What is textual intimacy?
Google tells me that other people indeed sometimes use the words “textual intimacy” but mostly in the context of literary criticism as a metaphor for a reader's close relationship with the text. There's also a book by that name about religious identity in autobiographical writing. So, it seems that textual intimacy in the way I mean it is very much something particular to me, or at the very least isn't something people generally seem to be talking about or naming.
As someone who makes sense of my reality by talking and writing—sometimes with others and sometimes with only myself— textual intimacy has been a big part of my life for at least 25 years. It’s not something I often talk about outside of the relationship contexts where it happens, and ironically enough it’s barely something I have the words to express or describe. But it’s also a very important part of how I sometimes relate to people and do intimacy.
Apparently I’m some variety of word-heavy zinester and blogger. I’ve created many texts (e.g., many of them listed [here] and [here] ). But that’s not what I’m talking about when it comes to textual intimacy. Things I write and put online are things that typically aren’t written with a particular person in mind. I might have an idea of my texts’ intended audience, but any relationships I have with that group would be at most a community relationship [explained here]: not a personal one. (So that means, it would be at most a casual community-type of intimacy involved.)
Now, that doesn’t mean that people can’t feel things because of what I (or anyone else) write(s)-- people can have relationships with content that doesn’t involve the content-creators [explanation]. And while I wouldn’t necessarily be okay with everyone reading the stuff I have on my blog and in my zines-- there are in fact certain people in my life I emphatically do not want reading these texts (e.g., family members... among others)-- for the most part, these texts are not “private” and reading them doesn’t require or specifically involve any kind of closeness with me. Having said that, these texts do share aspects of my personal experience which would create a certain type of (unwanted-by-me) proximity should they be read by certain people who have ongoing personal relationships with me offline (like the family members I don’t want reading them!).

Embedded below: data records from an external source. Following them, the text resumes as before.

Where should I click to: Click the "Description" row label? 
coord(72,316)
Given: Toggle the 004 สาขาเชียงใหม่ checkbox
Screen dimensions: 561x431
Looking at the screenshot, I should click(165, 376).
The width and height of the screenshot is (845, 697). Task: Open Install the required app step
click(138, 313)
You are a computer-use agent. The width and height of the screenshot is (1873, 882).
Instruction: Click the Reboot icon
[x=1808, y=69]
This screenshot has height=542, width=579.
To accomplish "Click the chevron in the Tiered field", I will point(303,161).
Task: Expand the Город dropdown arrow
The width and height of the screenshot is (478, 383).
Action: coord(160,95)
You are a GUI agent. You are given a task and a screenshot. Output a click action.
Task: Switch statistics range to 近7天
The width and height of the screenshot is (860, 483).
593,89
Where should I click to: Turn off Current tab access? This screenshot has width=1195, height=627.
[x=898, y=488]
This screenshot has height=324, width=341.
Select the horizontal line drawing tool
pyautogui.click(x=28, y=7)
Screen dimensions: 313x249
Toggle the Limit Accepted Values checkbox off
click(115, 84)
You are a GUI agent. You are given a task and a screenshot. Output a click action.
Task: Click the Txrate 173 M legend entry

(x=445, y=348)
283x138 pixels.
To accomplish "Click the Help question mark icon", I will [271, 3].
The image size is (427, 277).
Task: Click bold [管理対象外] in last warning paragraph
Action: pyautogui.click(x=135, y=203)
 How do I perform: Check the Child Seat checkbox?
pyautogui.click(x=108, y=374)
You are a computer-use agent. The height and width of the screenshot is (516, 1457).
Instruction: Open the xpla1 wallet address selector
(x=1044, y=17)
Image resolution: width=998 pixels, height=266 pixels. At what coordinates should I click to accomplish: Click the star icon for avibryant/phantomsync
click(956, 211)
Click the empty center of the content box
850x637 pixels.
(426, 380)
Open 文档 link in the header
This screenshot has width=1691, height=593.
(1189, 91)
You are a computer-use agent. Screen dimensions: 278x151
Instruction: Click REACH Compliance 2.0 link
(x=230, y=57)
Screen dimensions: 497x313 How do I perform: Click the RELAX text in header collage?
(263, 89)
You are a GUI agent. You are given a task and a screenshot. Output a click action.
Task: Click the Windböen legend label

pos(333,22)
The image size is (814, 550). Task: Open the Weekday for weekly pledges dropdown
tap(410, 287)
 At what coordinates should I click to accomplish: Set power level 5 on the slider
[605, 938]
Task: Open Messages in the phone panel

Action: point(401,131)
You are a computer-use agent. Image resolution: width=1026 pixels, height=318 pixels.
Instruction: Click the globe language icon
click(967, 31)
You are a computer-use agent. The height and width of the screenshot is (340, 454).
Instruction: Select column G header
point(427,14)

Textual intimacy isn’t intimacy achieved via text-based communication. I don’t think any particular kind of communication medium necessarily defines any type of intimacy or how people can be close, even if some media promote certain kinds of sharing or interactions more than others.  Since a lot of online communication is via text, there’s a focus on text-based communication (i.e., the impact for intimacy of doing the talking by text-- texting, instant messaging, sharing conversations on social media platforms, etc.). But by-and-large, that’s not directly relevant to what I mean by “textual intimacy”. [1]
In contrast, textual intimacy is the intimacy that permits the sharing (and sometimes creation) of certain kinds of very personal texts. For instance, when I think about the sharing of such texts, these might be texts that I have created for a particular person to read-- sometimes primarily about sharing something about myself and other times more geared toward telling someone something that is specifically (presumably) to be meaningful to them. Alternatively, they might be texts I have created for myself, to figure something out or to express something about myself, my experience, my perspective, and then decide that I want to share one or more of them with someone, so that they can see or understand that part of me.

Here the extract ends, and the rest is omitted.